Closed FvK91 closed 3 weeks ago
This is as expected for a gzip file with multiple members, which that one is. Showing the structure of that file with pigz -ltv
:
method check timestamp compressed original reduced name
gzip 8 d293a4bf ------ ----- 427 960 55.5% dummy
gzip 8 728ddacc ------ ----- 212 5876 96.4% <...>
gzip 8 4f4ecb61 ------ ----- 299 15712 98.1% <...>
2ea6e3a6 938 22548 95.8% (total)
There are three members. You simply need to keep decompressing with a new instance of zlib.decompressobj()

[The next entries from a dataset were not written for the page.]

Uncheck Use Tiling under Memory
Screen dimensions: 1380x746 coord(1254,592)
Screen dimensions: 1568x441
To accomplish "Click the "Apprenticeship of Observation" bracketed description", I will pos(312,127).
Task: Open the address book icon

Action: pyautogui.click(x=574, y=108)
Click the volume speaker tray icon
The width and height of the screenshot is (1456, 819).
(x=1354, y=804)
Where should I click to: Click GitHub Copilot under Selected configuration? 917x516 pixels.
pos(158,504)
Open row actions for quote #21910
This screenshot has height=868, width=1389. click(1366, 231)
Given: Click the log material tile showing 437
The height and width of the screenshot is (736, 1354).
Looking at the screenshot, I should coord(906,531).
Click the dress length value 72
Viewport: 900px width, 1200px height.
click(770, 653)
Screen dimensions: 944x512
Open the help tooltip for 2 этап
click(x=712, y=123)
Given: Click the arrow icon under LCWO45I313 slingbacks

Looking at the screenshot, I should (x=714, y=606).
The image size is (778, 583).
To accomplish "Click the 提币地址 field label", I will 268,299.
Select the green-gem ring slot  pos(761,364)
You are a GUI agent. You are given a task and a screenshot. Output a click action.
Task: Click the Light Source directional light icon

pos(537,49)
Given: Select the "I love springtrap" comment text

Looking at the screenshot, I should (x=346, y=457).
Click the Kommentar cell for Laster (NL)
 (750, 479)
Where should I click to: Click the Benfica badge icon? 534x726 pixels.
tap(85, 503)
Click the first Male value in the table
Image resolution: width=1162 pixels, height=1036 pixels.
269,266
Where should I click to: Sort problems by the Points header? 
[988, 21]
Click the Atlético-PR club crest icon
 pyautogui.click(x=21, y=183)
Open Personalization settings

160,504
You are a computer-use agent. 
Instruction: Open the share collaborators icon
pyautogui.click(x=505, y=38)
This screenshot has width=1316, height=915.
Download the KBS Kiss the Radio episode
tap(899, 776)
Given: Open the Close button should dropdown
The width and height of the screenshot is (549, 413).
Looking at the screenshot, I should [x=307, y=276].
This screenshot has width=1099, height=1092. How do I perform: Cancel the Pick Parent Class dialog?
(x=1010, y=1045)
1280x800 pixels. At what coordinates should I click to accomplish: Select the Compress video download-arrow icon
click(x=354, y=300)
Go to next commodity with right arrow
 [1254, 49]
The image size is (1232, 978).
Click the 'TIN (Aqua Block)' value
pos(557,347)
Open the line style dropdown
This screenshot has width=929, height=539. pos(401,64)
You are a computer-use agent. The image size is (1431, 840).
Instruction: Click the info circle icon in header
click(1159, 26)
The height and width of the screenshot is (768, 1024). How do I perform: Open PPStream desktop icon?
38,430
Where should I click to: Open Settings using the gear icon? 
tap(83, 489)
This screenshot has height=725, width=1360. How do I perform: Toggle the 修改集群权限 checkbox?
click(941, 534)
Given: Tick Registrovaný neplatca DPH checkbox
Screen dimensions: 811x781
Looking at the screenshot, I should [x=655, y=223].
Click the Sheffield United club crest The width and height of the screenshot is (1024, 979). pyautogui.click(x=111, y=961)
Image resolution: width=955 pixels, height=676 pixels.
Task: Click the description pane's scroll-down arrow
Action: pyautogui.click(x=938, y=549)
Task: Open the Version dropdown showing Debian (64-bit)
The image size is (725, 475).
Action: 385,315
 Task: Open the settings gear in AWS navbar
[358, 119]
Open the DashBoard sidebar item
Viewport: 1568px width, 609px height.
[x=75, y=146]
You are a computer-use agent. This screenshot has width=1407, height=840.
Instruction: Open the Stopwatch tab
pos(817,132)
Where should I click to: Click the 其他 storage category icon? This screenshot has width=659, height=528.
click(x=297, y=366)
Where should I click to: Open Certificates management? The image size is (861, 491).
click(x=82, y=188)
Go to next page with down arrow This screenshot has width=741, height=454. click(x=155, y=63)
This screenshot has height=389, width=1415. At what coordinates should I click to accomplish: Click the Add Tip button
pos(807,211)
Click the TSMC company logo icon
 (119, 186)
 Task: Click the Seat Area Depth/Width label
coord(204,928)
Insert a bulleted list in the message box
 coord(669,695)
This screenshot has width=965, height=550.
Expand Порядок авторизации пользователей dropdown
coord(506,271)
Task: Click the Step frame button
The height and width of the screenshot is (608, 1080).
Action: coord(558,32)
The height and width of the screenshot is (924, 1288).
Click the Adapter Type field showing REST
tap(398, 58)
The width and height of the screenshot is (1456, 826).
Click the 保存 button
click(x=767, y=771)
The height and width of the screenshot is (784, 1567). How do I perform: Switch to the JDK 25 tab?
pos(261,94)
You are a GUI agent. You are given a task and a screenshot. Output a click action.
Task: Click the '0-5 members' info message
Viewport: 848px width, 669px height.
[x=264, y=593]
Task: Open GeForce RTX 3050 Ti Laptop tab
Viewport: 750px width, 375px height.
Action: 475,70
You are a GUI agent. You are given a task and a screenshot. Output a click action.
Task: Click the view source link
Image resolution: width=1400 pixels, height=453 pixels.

, or in C, using inflateReset()
for each member. From the documentation in zlib.h (always a good idea to read the documentation):
Unlike the gunzip utility and gzread() (see below), inflate() will not automatically decode concatenated gzip members. inflate() will return Z_STREAM_END at the end of the gzip member. The state would need to be reset to continue decoding a subsequent gzip member. This must be done if there is more data after a gzip member, in order for the decompression to be compliant with the gzip standard (RFC 1952).
Thanks Mark for the clear explanation. Much appreciated! Good to know I can use pigz to analyze gzip files in the future.
Hi, I'm having a problem when decompressing a file using zlib (v1.3.1) in which only the first line of the gz-archive is decompressed. After decompressing one 1 line, inflate returns Z_STREAM_END immediately.
Decompressing the archive using a tool like 7-zip works just fine.
The problem also occurs when using the zlib module in Python: only a single line is decompressed. When using the gzip python module everything works fine.
I have added 2 scripts and a dummy.gz file to reproduce the problem. problem_Z_STREAM_END.zip
Since I am able to successfully decompress the file with other tools/libraries I wonder if this is a bug in zlib or if it is expected behavior.